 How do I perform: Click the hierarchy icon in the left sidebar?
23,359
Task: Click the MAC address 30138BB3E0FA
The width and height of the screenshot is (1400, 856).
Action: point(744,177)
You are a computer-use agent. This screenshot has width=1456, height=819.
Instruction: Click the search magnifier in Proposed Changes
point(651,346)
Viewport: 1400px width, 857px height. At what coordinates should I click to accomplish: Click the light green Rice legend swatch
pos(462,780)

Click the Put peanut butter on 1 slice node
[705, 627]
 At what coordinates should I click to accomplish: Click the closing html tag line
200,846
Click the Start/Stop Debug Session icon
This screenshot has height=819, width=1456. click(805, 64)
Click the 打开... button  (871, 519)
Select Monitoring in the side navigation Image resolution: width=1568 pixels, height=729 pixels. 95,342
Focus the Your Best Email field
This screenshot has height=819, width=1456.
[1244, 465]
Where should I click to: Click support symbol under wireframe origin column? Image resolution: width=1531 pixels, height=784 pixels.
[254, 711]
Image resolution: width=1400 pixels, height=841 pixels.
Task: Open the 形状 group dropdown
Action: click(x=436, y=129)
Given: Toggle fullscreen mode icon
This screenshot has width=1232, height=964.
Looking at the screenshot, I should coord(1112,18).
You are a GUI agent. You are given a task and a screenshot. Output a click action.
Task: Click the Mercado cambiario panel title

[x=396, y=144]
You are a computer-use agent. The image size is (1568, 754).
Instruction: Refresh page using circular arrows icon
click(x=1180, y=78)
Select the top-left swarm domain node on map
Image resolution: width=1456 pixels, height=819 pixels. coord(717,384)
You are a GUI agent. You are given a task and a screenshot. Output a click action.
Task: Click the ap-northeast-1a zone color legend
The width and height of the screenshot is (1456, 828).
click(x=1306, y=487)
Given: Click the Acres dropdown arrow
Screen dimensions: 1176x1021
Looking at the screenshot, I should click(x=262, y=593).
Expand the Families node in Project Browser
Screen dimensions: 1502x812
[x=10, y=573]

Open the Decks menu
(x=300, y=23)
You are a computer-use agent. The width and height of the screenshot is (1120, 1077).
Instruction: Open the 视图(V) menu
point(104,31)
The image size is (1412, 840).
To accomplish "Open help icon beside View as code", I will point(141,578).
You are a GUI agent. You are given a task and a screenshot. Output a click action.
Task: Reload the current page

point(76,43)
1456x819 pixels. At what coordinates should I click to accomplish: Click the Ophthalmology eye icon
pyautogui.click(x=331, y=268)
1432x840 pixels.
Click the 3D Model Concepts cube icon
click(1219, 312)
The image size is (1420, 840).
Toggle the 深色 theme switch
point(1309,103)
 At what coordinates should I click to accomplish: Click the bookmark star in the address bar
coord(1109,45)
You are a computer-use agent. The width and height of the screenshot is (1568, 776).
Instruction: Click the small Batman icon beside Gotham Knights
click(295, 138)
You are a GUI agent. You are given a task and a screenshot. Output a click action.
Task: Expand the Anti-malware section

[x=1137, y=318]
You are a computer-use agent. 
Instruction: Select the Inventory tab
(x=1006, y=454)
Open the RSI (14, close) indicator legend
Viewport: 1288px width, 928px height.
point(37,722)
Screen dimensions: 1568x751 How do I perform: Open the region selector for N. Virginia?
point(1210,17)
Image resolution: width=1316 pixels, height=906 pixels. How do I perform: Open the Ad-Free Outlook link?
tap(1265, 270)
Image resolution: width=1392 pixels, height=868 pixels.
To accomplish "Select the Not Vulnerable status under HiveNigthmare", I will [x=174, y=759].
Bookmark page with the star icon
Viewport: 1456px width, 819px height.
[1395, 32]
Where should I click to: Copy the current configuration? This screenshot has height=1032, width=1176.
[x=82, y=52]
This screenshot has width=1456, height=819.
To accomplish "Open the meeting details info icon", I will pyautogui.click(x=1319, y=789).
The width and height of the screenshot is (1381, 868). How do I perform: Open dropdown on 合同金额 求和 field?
= = =
The line containing "the address bar" opens the range, and the last line of the entries closes it; copy that range exactly.

:: THE COMPLETED TASK ::
 At what coordinates should I click to accomplish: Click the bookmark star in the address bar
coord(1109,45)
You are a computer-use agent. The width and height of the screenshot is (1568, 776).
Instruction: Click the small Batman icon beside Gotham Knights
click(295, 138)
You are a GUI agent. You are given a task and a screenshot. Output a click action.
Task: Expand the Anti-malware section

[x=1137, y=318]
You are a computer-use agent. 
Instruction: Select the Inventory tab
(x=1006, y=454)
Open the RSI (14, close) indicator legend
Viewport: 1288px width, 928px height.
point(37,722)
Screen dimensions: 1568x751 How do I perform: Open the region selector for N. Virginia?
point(1210,17)
Image resolution: width=1316 pixels, height=906 pixels. How do I perform: Open the Ad-Free Outlook link?
tap(1265, 270)
Image resolution: width=1392 pixels, height=868 pixels.
To accomplish "Select the Not Vulnerable status under HiveNigthmare", I will [x=174, y=759].
Bookmark page with the star icon
Viewport: 1456px width, 819px height.
[1395, 32]
Where should I click to: Copy the current configuration? This screenshot has height=1032, width=1176.
[x=82, y=52]
This screenshot has width=1456, height=819.
To accomplish "Open the meeting details info icon", I will pyautogui.click(x=1319, y=789).
The width and height of the screenshot is (1381, 868). How do I perform: Open dropdown on 合同金额 求和 field?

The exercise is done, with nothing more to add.